When I emigrated to Israel, or more appropriately before that when I began to identify as Zionist, I internalized the history of Israel as my own just as I had with Jewish and American history. I was celebratory of independence and proud of our military successes. I loved the history and tradition of Jerusalem, the modernity of Tel Aviv, and the rolling hills of the Galil. Falafel with tahini dripping down your arm, and the poetry and songs from the enlightenment to today. And along with that I feel the pain of being forced out of one’s home, of living in uncertainty, of being profiled and being treated like a stranger in your own home, of checkpoints and closures. I adopted it all as my own.
It takes a lot of work, and for most of history people have avoided it, detaching themselves from the ‘other’ and going about their existence.
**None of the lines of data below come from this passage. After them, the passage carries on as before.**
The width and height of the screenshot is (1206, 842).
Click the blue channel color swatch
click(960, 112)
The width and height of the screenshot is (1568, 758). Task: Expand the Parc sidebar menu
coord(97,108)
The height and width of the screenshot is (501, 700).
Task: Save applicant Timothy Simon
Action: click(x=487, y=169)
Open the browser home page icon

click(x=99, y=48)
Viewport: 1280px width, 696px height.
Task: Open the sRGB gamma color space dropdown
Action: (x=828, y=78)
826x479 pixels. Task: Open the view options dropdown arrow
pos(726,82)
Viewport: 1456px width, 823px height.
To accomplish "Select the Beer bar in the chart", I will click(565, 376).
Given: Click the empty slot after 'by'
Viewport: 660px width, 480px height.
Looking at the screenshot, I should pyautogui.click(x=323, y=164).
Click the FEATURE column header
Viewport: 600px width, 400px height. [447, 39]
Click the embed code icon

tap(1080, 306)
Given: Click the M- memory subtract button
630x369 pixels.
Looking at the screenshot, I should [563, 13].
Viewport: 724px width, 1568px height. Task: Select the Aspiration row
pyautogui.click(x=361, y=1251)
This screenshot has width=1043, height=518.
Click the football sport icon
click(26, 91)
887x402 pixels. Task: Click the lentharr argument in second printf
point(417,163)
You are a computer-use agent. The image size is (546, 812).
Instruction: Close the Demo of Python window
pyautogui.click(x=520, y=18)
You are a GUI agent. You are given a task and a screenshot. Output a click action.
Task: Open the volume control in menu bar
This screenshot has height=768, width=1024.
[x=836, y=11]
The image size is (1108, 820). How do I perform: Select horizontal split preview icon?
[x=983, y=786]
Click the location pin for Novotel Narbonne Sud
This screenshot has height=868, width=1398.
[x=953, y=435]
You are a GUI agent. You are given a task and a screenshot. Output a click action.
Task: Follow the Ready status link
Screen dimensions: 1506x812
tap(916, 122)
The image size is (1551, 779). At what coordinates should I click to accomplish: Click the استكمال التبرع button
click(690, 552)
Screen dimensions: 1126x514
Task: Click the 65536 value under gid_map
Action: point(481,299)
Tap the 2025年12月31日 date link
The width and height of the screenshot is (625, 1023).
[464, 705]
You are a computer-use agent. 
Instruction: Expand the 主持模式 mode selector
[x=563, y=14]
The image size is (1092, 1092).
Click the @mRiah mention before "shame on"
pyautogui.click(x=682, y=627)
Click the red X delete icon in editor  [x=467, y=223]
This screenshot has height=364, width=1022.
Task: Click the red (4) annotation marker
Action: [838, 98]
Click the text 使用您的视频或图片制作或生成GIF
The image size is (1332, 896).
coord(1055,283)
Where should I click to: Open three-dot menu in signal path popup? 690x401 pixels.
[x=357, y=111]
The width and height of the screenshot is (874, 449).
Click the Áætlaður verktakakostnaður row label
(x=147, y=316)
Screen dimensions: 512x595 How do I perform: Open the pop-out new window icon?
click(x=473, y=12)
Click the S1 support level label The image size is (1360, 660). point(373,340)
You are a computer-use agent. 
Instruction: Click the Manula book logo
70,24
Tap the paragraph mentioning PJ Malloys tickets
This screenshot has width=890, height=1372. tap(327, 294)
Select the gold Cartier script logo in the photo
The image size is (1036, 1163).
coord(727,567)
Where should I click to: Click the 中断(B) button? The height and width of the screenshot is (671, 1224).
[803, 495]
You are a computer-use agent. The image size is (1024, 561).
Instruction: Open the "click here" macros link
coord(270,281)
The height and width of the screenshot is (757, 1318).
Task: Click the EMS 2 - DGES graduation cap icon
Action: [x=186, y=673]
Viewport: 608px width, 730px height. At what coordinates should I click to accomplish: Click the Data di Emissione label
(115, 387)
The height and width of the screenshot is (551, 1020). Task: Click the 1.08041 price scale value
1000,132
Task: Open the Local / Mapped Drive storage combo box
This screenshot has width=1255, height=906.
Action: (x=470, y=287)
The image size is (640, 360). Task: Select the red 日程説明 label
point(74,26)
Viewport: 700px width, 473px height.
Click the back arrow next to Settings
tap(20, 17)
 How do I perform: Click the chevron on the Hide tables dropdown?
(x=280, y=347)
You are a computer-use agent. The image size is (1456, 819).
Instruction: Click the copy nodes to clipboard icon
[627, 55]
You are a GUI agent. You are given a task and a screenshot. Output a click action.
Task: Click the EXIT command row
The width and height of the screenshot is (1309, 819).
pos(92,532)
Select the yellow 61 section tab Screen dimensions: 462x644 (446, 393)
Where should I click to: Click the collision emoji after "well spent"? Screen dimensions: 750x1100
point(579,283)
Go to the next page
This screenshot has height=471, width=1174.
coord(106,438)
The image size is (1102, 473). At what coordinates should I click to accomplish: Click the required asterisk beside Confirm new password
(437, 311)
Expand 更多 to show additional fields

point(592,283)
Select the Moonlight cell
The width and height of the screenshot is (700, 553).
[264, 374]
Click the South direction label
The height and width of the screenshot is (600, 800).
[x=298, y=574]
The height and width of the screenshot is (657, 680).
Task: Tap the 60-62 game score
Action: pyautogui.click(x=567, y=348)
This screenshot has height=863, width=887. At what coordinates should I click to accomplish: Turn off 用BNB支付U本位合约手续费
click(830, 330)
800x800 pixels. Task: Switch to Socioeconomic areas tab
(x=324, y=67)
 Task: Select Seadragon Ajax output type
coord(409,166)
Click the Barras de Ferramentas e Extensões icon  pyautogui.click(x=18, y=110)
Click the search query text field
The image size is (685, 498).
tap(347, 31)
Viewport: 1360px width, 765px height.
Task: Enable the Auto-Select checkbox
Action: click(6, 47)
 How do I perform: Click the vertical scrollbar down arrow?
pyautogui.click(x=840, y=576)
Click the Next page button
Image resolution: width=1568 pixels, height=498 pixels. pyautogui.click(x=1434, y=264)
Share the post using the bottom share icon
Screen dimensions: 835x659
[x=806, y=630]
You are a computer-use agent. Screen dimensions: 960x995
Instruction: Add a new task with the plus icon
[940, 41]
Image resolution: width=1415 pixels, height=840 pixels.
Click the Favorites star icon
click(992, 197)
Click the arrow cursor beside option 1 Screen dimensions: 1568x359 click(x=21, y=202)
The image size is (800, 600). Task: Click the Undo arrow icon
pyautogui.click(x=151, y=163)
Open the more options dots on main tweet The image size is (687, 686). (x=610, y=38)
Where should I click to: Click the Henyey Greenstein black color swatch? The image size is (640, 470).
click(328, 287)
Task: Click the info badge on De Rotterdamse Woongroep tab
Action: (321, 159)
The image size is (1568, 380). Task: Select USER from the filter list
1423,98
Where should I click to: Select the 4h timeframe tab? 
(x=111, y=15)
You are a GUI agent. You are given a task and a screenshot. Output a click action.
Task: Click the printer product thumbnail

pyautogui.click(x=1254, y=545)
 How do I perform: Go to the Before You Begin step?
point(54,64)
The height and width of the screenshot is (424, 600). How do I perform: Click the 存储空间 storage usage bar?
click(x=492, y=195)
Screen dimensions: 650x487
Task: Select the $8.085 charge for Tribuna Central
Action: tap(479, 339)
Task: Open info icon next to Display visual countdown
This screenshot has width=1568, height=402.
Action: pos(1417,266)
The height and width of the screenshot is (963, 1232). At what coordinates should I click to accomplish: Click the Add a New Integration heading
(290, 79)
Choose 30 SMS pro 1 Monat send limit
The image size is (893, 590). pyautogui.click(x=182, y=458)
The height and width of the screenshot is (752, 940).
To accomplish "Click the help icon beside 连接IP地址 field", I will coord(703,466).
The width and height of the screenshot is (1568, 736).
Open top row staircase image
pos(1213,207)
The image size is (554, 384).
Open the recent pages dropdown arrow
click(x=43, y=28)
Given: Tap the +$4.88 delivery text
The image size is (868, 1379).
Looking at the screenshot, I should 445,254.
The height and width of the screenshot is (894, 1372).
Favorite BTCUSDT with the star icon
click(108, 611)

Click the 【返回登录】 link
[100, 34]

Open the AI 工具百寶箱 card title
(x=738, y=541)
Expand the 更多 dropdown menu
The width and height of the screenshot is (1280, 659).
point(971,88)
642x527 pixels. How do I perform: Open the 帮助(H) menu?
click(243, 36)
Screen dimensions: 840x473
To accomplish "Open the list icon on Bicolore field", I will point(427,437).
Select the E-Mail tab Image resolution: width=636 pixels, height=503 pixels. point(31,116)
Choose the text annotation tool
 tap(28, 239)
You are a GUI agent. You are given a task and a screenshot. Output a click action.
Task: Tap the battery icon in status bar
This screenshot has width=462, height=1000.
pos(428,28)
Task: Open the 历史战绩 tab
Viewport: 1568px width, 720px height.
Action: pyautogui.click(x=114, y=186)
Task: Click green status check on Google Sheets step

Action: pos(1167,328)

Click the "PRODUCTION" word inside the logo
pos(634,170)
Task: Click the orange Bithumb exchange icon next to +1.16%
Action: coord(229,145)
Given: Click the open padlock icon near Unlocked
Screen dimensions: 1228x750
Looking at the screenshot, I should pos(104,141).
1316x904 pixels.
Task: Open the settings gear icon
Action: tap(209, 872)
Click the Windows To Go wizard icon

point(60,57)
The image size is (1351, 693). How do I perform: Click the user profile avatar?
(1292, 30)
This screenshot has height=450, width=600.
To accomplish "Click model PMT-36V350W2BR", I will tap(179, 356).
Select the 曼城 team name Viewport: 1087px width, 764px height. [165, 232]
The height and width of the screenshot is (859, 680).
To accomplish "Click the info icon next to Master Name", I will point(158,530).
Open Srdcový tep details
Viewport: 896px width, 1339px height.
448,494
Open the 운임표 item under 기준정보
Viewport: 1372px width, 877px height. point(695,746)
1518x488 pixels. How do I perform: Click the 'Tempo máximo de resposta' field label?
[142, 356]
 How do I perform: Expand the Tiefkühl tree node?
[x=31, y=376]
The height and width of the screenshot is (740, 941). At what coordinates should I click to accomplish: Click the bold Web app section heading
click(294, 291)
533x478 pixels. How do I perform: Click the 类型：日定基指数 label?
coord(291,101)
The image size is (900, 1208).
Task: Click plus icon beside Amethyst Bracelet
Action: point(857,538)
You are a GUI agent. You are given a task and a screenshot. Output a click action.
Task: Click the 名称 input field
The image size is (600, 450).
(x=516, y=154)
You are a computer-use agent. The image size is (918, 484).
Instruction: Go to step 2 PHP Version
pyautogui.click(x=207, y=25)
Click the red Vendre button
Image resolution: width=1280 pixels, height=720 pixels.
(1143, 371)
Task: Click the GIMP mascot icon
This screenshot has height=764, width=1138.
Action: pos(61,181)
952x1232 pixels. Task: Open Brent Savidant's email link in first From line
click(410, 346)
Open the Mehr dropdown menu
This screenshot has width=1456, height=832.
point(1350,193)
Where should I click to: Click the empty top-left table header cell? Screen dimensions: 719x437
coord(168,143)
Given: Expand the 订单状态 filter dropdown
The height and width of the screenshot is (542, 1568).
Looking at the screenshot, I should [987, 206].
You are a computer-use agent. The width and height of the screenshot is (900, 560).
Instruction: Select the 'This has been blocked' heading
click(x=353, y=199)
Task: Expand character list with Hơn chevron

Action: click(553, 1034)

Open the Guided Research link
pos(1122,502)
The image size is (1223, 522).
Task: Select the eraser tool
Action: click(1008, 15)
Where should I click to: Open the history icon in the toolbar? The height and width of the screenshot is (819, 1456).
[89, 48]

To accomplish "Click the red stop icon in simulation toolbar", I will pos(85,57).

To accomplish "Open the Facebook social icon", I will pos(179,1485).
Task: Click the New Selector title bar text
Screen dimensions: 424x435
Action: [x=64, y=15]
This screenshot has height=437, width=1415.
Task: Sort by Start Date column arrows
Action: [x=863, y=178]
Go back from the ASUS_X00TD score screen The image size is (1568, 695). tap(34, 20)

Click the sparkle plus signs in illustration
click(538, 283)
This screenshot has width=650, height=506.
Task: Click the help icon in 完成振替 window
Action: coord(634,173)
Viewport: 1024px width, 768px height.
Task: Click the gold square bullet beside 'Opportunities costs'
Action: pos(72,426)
But we are now in an age where we have the time and resources to meet our history more completely.
But still, Land Day was not something I learned about, Juneteenth celebrations were never a part of my experiences.
Reflections
As Jews, we retell the story of slavery and the Exodus every year during the Passover Seder. We talk about toil and hardship, bricks and mortar. But slavery, like so many other injustices, is as much about power and control as it is about the actual work. Slavery denies basic humanity, feelings, relationships and ambitions.
“There’s a paradox inherent in the fact that emancipation is celebrated primarily among African-Americans, and that the celebration is rooted in a perception of slavery as something that happened to black people, rather than something that the country committed. The paradox rests on the presumption that the arrival of freedom should be greeted with gratitude, instead of with self-reflection about what allowed it to be deprived in the first place. Emancipation is a marker of progress for white Americans, not black ones.”
– Jelani Cobb, The New Yorker, June 19, 2020
Any monumental societal shift demands both an external and internal personal change. The end of slavery was no different, but those burdens were not shared equally. Slavery and it’s impact were experienced by everyone in the society. To truly leave slavery behind as a society, slave owners have to change their world view, rotate their perspective so that they are not looking down on others, but rather looking them straight in the eye.
I was taught growing up that we were all on the same level, looking each other in the eyes, but I felt as though I had to look up to see the eyes of Christian America. It wasn’t until later that I understood how much my Black peers were straining their necks to meet my eyes, how society treated them as if their lives did not matter as much as their lighter skinned neighbours. That important personal reflection and change was never taken on by White America even as slavery was condemned by history. And yet, it was forced on Africans and is still a part of the American identity of their descendants.
Looking Backward to Move Forward
In Israel we temper the joy of Independence with the memory of the costs by putting memorial days up against Independence Day celebrations. First by remembering the Holocaust and then friends whose lives were lost in the struggle of creating and maintaining the country and then celebrating the triumphs and joys. Making Juneteenth an American holiday brings some of that sensibility to the US. The two weeks between Juneteenth and July 4th could be a time to remember and celebrate the country, it’s triumphs and mistakes, it’s symbols and icons, it’s history and its future.
Is this enough for Justice? Will this make society equitable? No. But by including a celebration of the emancipation from slavery into American society we will be acknowledging that slavery was a part of our history. And that is a large step towards truly seeing each other eye to eye.
Juneteenth helps us remember how far we have come, and Black Lives Matter helps us remember how far we have yet to go.